Jacareí terá um Plano Municipal de Meio Ambiente

A primeira audiência pública aconteceu hoje, 17 de Junho, no Piazza Hotel. A empresa MRS estudos ambientais Ltda apresentou um resumo do Diagnóstico Socioambiental de Jacareí. Claro que as deficiências foram citadas. Vazios urbanos dificultaram a implantação de infra estrutura em algumas regiões causando desintegração física e social. Nas últimas décadas faltaram mecanismos de incentivo à preservação das APPs,Áreas de Preservação Permanentes, bem como de proteção às nascentes. Ainda não existe um plano de saneamento para as áreas rurais menos ainda uma política municipal habitacional com base na sustentabilidade. A Lei Orgânica continua a mesma de 1990 e a carta oficial do IGE, Instituto Geográfico e Cartográfico, está desatualizada.
Implantar um Plano Municipal voltado para as questões ambientais é uma exigência do Plano Diretor e aumenta a nossa responsabilidade no tocante à Educação Ambiental. Nesta primeira audiência foram apresentadas sugestões que integraram planos de ação e políticas públicas.
Querem saber mais? Acessem o site http://www.pmma-jacarei.net/
Participem!

20100428

O rio no Museu

"Caminhos do Rio Comprido" revelados no Museu de Antroplogia de Jacareí.

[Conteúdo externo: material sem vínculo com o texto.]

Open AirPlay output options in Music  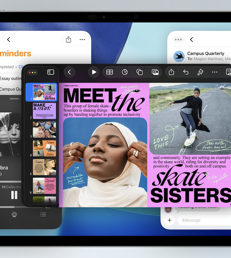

As águas do Rio Comprido alcançaram o Solar do Barão de Jacareí. Seus aproximados 20 km de extensão foram resumidos em 42 fotos fixadas em expositores que cortaram o salão nobre num movimento sunioso desde o ponto mais alto da microbacia até o encontro com o grande Paraíba do Sul. Os "Caminhos do Rio Comprido", nome dado à exposição, começou assim a ser revelado aos vistantes do museu por meio de imagem e de textos explicativos na tentativa de contextualizar da melhor forma possível a trajetória do Rio Comprido. Simultâneamente o museu contou, por meio de objetos, a história das civilizações Incas, Maias e Astecas, povos que precisaram aprender a desenvolver sofisticadas obras de engenharia para acumular água, devido à grande variedade climática local que causava constantes secas. Uma civilização que padeceu a falta de água e outra, mais moderna, que usa seus rios urbanos de forma incorreta levando-o à degradação e à extinção, contraponto exposto em um espaço cultural que estabelece um diálogo eficaz com o público sobre a atual realidade do Rio Comprido.